Task to complete: Please start at the first line of the records beneath and quote each line exactly, ending with the line containing "Terms Of Service (89, 2403)".

[Stored records]
::::
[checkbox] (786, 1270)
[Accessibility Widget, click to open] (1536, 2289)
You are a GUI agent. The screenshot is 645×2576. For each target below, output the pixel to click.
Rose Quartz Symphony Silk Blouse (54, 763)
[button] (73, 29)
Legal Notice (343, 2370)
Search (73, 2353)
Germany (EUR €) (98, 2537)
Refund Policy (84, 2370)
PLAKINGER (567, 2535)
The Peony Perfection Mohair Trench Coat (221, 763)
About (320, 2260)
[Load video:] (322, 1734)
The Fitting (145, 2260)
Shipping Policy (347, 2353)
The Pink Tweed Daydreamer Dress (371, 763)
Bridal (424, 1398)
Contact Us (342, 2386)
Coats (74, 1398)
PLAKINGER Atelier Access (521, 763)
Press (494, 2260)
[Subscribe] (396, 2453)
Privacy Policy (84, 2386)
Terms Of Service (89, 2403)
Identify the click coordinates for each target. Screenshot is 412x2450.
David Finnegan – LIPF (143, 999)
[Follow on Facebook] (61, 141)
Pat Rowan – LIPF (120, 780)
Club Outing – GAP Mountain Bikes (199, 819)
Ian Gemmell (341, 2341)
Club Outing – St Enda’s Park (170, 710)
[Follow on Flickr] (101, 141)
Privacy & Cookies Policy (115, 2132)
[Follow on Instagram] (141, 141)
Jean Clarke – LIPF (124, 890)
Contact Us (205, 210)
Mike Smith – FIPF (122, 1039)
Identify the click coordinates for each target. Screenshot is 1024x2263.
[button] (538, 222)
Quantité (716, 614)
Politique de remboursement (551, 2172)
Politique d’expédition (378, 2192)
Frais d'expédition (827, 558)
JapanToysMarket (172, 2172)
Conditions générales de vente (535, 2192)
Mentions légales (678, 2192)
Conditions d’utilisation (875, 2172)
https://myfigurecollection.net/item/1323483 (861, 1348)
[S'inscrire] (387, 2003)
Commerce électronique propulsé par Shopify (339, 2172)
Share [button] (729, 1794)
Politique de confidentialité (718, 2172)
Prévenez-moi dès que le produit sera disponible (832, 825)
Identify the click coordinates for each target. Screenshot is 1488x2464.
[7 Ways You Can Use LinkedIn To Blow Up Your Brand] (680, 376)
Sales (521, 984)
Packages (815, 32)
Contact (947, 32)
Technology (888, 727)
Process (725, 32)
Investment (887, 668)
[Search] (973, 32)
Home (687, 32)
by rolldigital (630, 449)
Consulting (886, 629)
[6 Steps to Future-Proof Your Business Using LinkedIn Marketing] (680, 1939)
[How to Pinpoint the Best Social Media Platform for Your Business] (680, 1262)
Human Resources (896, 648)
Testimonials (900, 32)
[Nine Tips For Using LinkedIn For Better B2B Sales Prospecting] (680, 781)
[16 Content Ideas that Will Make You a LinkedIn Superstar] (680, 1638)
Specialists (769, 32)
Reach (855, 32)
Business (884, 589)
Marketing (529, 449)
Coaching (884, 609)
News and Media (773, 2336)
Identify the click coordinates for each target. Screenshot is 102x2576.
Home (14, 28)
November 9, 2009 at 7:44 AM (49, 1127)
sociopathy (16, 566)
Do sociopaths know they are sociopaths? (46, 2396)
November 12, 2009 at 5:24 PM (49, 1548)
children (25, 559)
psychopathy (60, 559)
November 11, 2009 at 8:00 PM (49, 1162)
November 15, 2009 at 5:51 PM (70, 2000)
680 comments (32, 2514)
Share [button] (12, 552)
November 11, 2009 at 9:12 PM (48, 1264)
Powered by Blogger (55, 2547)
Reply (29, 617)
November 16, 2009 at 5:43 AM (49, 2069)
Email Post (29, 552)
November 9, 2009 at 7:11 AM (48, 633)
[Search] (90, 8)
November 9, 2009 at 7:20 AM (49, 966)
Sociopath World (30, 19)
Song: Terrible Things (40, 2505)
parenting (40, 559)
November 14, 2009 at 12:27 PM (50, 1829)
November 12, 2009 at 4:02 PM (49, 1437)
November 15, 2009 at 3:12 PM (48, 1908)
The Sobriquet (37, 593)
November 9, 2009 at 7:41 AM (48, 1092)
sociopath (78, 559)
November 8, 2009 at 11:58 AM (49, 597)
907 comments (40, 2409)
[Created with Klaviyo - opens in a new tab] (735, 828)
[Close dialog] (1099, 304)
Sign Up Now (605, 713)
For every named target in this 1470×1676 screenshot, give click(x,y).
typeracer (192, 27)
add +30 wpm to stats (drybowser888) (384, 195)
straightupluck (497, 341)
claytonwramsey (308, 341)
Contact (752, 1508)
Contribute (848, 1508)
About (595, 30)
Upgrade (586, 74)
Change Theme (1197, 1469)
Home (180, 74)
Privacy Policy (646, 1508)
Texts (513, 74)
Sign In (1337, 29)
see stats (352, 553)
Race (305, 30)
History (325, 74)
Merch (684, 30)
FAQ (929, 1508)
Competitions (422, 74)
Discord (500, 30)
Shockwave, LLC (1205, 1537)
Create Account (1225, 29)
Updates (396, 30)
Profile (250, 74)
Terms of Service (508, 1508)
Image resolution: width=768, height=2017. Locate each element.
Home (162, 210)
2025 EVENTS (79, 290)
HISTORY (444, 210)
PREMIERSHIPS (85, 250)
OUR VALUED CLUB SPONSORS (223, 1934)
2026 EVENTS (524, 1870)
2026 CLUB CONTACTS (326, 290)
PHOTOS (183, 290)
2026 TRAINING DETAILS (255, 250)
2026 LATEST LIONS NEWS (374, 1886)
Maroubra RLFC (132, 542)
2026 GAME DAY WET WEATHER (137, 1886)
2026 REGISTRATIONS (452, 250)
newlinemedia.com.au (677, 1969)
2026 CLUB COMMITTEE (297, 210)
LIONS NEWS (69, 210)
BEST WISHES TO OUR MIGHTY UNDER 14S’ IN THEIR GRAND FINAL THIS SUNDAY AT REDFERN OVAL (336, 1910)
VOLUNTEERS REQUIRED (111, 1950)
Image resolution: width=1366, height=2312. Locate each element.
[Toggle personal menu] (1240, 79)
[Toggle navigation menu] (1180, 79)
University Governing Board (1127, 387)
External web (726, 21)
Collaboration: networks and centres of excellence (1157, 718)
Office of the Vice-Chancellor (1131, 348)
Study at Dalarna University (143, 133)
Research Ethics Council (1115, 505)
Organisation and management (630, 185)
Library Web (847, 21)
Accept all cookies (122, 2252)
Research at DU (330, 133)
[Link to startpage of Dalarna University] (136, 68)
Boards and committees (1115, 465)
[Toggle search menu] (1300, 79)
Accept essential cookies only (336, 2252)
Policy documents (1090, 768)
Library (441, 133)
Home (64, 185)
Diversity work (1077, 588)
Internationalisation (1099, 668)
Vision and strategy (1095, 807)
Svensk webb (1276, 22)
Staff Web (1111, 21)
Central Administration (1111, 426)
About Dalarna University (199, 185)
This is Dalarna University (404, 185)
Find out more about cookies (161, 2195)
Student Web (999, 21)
::::
Answer for this exercise:
[checkbox] (786, 1270)
[Accessibility Widget, click to open] (1536, 2289)
You are a GUI agent. The screenshot is 645×2576. For each target below, output the pixel to click.
Rose Quartz Symphony Silk Blouse (54, 763)
[button] (73, 29)
Legal Notice (343, 2370)
Search (73, 2353)
Germany (EUR €) (98, 2537)
Refund Policy (84, 2370)
PLAKINGER (567, 2535)
The Peony Perfection Mohair Trench Coat (221, 763)
About (320, 2260)
[Load video:] (322, 1734)
The Fitting (145, 2260)
Shipping Policy (347, 2353)
The Pink Tweed Daydreamer Dress (371, 763)
Bridal (424, 1398)
Contact Us (342, 2386)
Coats (74, 1398)
PLAKINGER Atelier Access (521, 763)
Press (494, 2260)
[Subscribe] (396, 2453)
Privacy Policy (84, 2386)
Terms Of Service (89, 2403)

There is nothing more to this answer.